Fritschs spätere Kammermusikwerke seit den 1980er Jahren sind geprägt von einer Reduktion auf das Wesentliche. Es handelt sich um meist kurze, formal einfache und klanglich äußerst differenzierte Kompositionen, in denen er mit dem Ziel „in Klarheit und Bescheidenheit, nur das Notwendigste zu sagen“ ein Höchstmaß an Transparenz und Verständlichkeit anstrebt. Beispiel hierfür ist die „musikalische Inszenierung“ des Beckett-Textes Damals mit den Trios Das Bittersüsse Büchlein und Trio vom Ende (1992) in einem Triptychon.
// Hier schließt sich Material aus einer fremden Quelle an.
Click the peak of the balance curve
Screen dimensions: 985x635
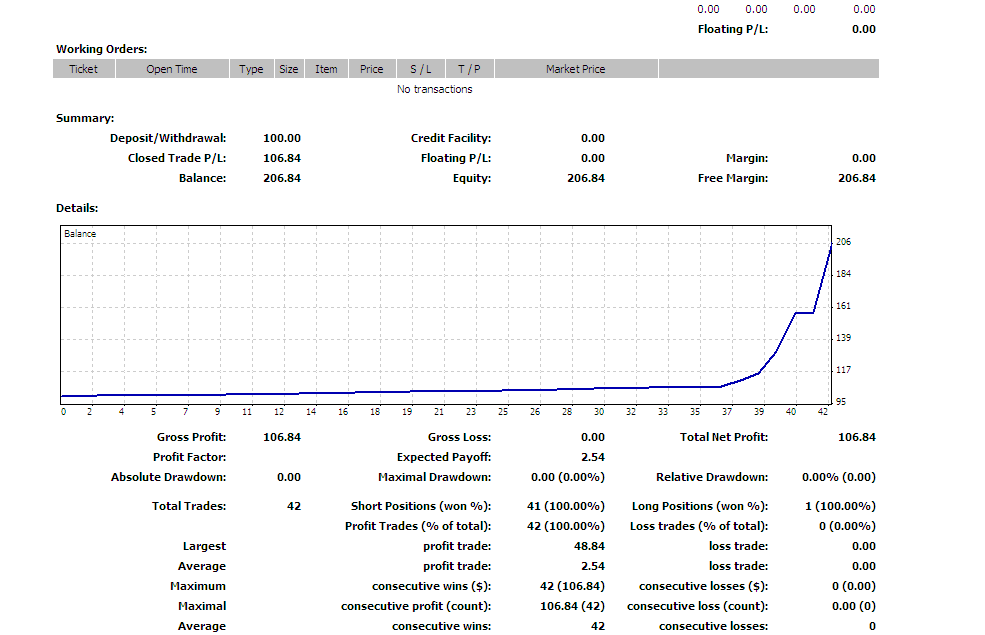[x=830, y=246]
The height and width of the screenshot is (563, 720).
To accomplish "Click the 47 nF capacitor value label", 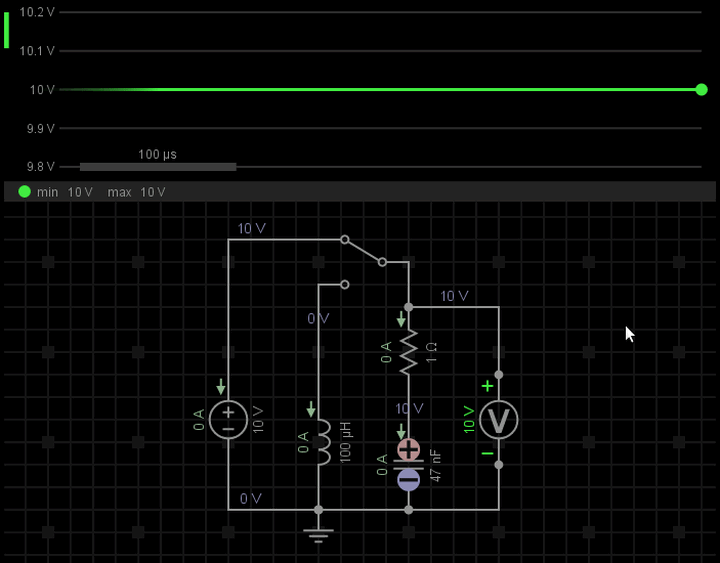I will 436,466.
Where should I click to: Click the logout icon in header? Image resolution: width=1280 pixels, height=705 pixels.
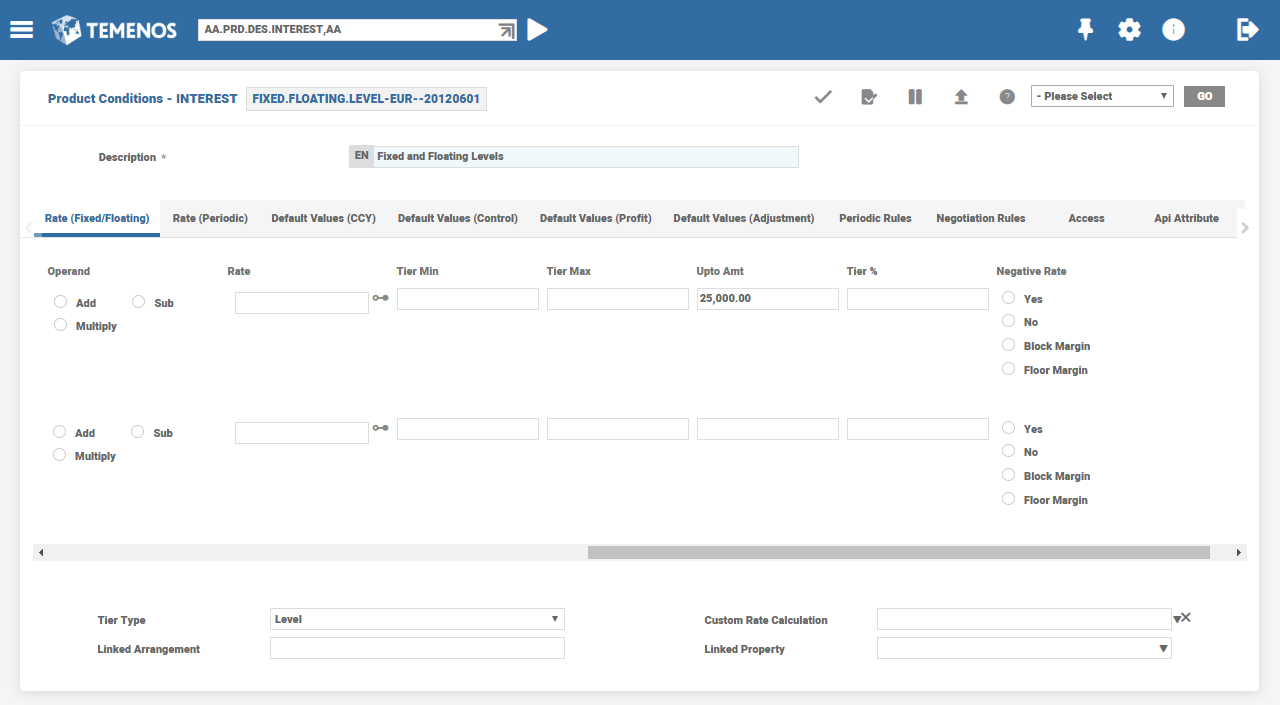point(1247,30)
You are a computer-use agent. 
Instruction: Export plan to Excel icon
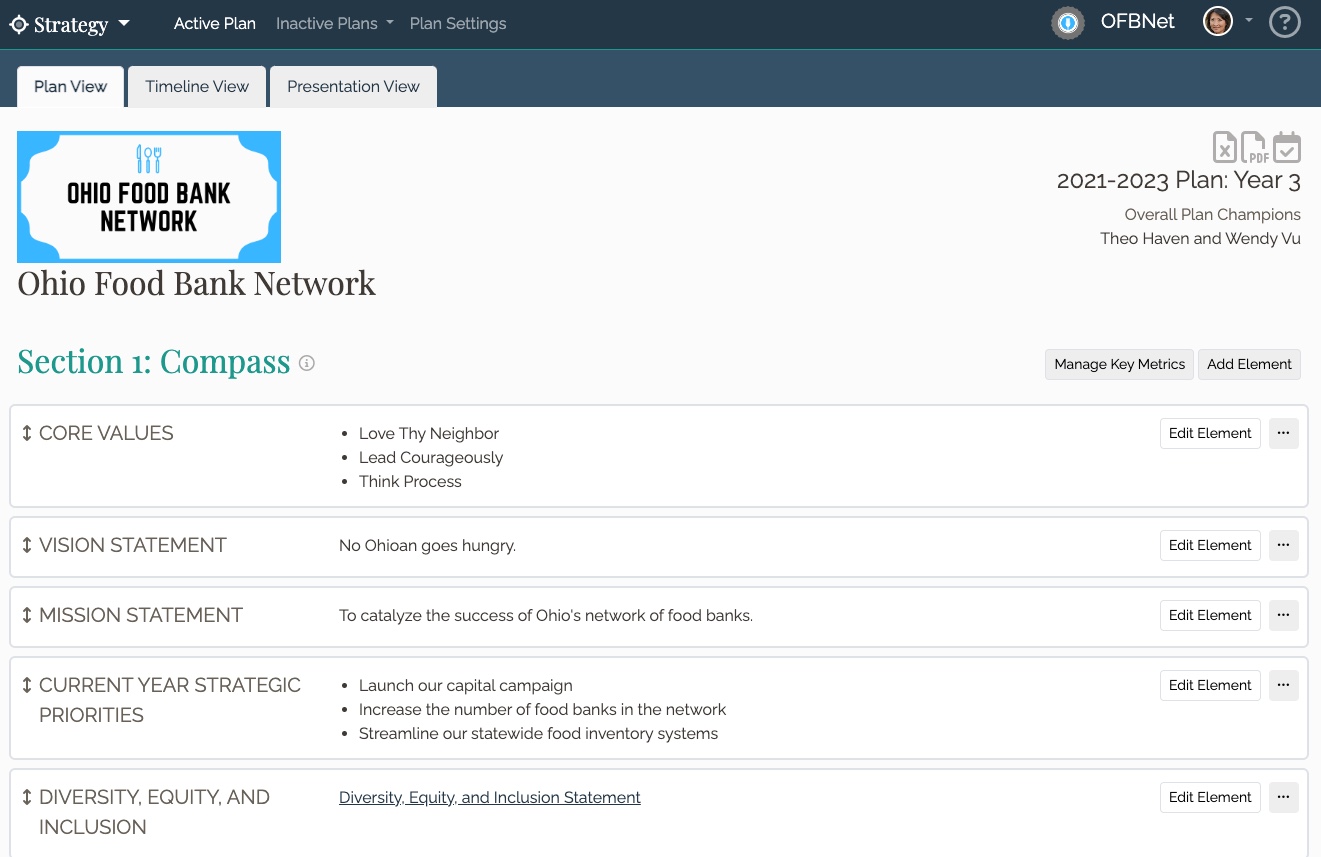pyautogui.click(x=1225, y=147)
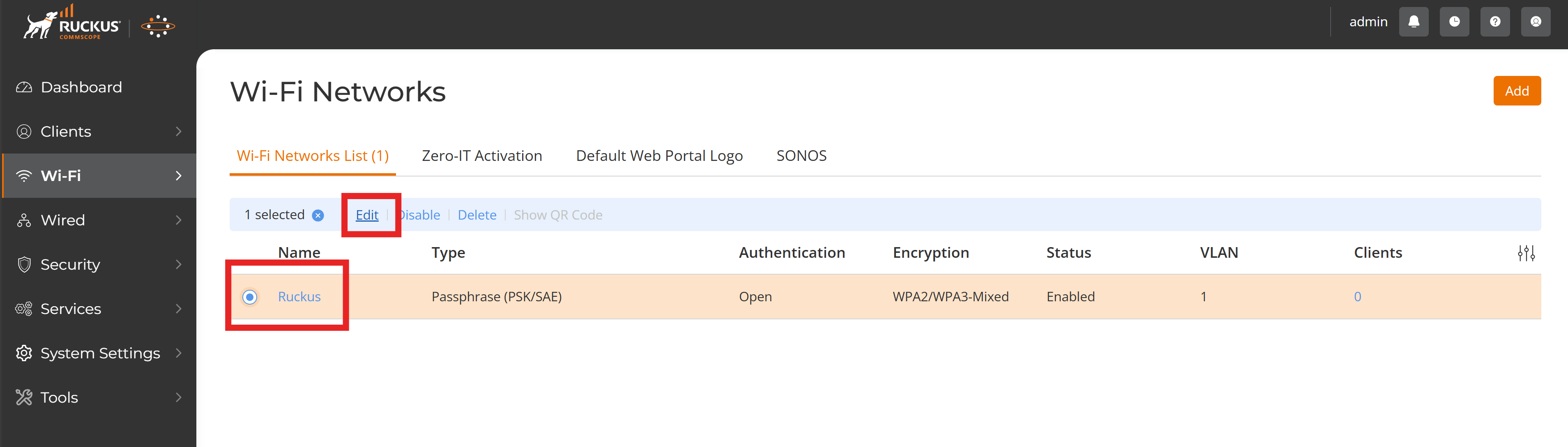Click the Add button
Viewport: 1568px width, 447px height.
point(1517,91)
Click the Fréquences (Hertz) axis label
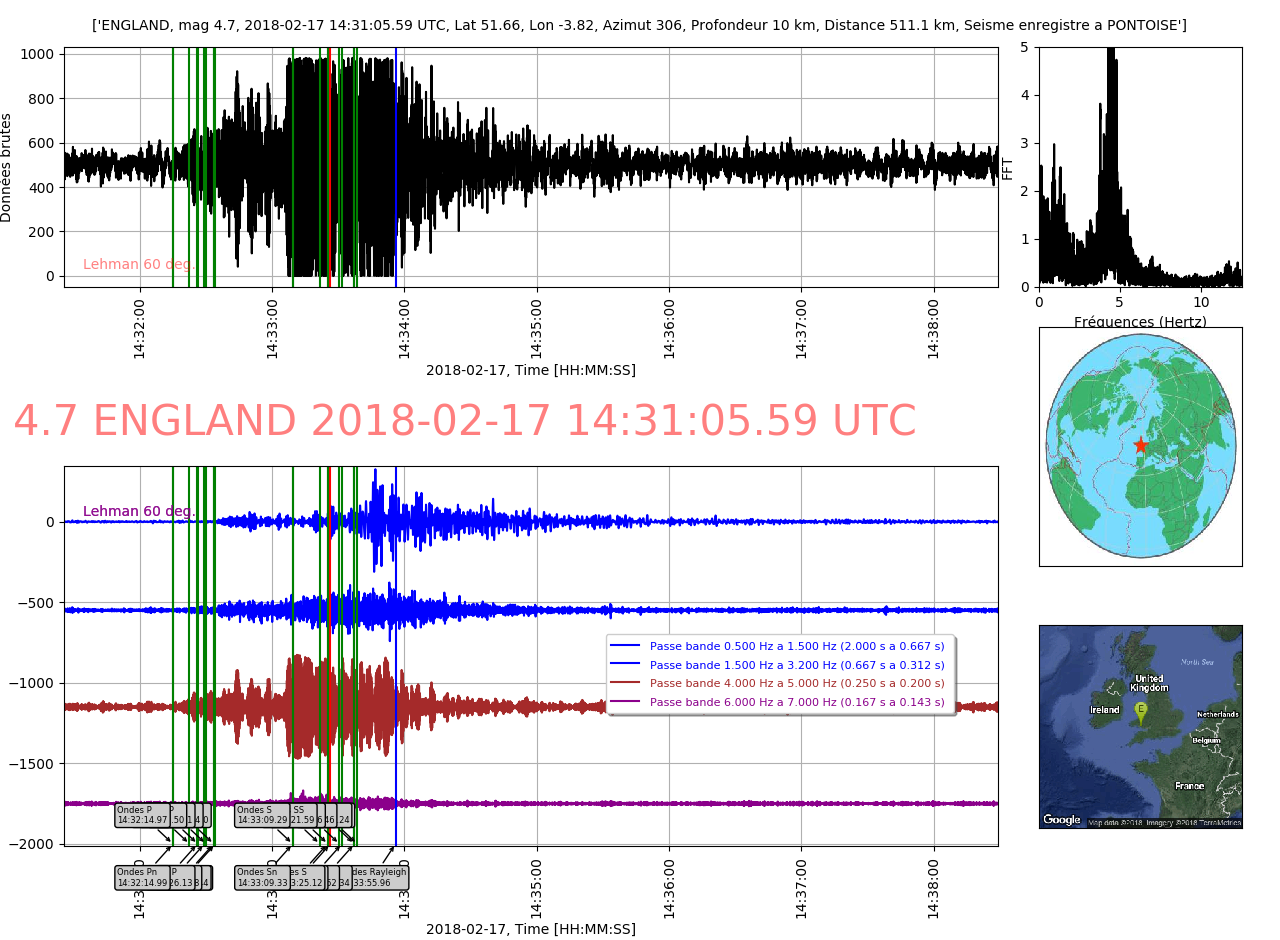 [x=1140, y=322]
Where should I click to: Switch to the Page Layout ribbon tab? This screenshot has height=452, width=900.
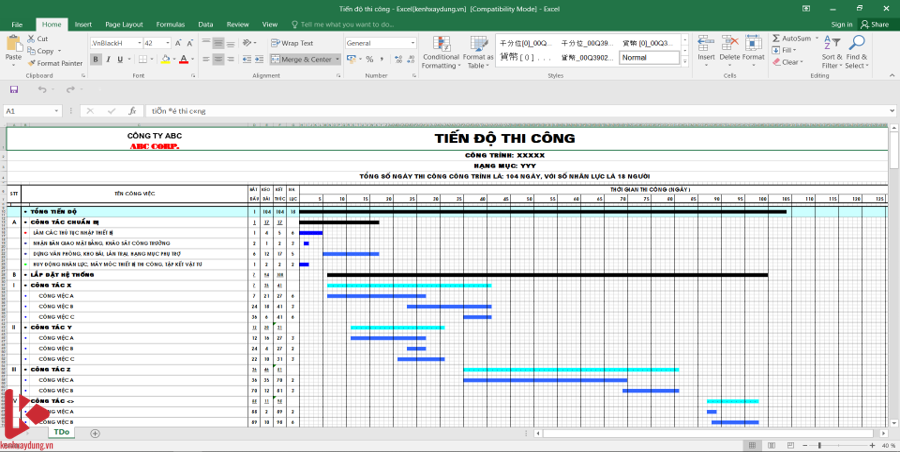(124, 24)

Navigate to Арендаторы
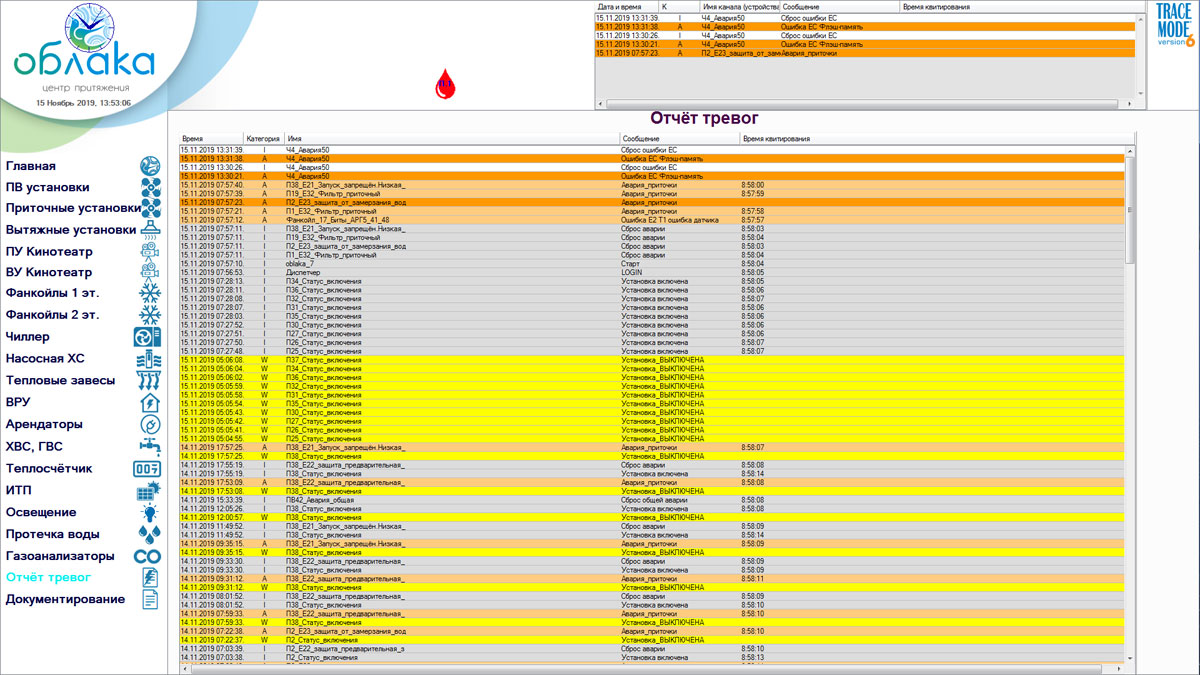point(44,424)
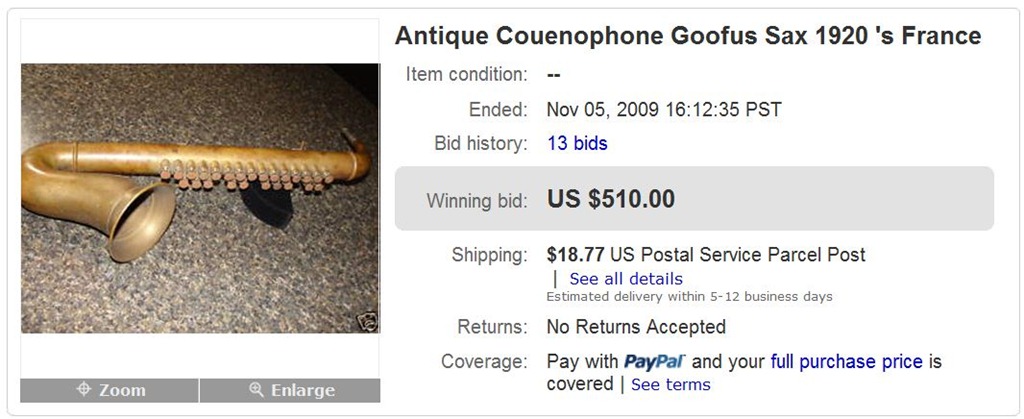
Task: Open the See all details shipping link
Action: coord(626,278)
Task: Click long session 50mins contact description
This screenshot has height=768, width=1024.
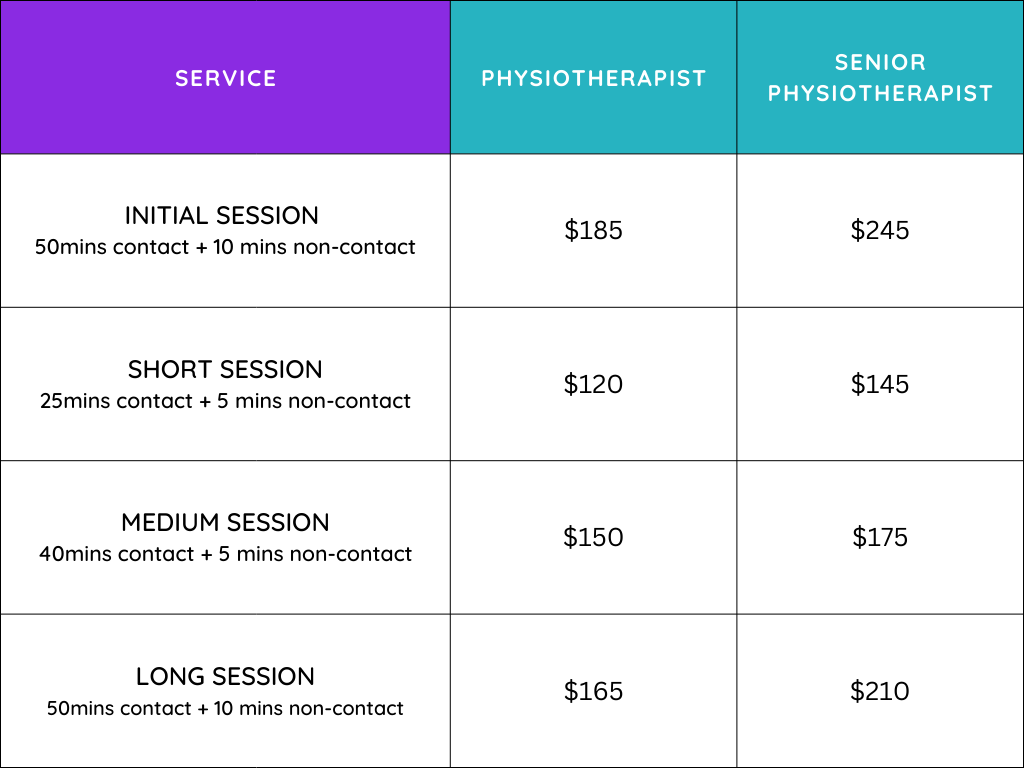Action: click(x=225, y=708)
Bei aller Unterschiedlichkeit seiner Musiksprache ist als Konstante ein ausgeprägtes Interesse an der Erweiterung instrumentaler Klangfarben in allen Werken spürbar.

Musikvermittlung

Auch außerhalb seiner kompositorischen Tätigkeit beschäftigte Fritsch sich intensiv mit Musik und ihrer Vermittlung: So veranstaltete er in den Jahren 1979, 1982, 1984 und 1986 gemeinsam mit Peter Ausländer und dem WDR die „Weltmusik-Kongresse“ in Vlotho. Mehrfach nahm er als Dozent an den Darmstädter Ferienkursen teil, und von 1974 bis 1998 wirkte er im Vorstand des Darmstädter Institutes für Neue Musik und Musikerziehung. Fritsch war Gründungsvorstand der Kölner Gesellschaft für Neue Musik sowie langjähriges Beiratsmitglied der Kölner Kunst-Station Sankt Peter. Viele seiner Schüler sind heute erfolgreiche Komponistinnen und Komponisten.

Preise

1966 erhielt Fritsch den Förderpreis des Landes Nordrhein-Westfalen für Musik und 1971 den Preis der Biennale Paris. Seit den 1970er Jahren folgten weitere Preise wie ein Stipendium in der Villa Massimo Rom, der Förderpreis der Stadt Köln oder der Robert-Schumann-Preis der Stadt Düsseldorf.

Musikalisches Vermächtnis

Johannes Fritsch 2001

Johannes Fritsch 2001 (© Lena Fritsch)

2010 starb Johannes Fritsch nach langjähriger Krankheit in Bonn. Nach seinem Tod wurden das Feedback Studio und der Verlag aufgelöst. Im Johannes-Fritsch-Archiv der Akademie der Künste in Berlin können Originalhandschriften, Kompositionen, Korrespondenz, Presse, persönliche Unterlagen etc. eingesehen werden. Johannes Fritschs Witwe Ingrid Fritsch und seine Tochter Lena Fritsch vertreten das musikalische Vermächtnis.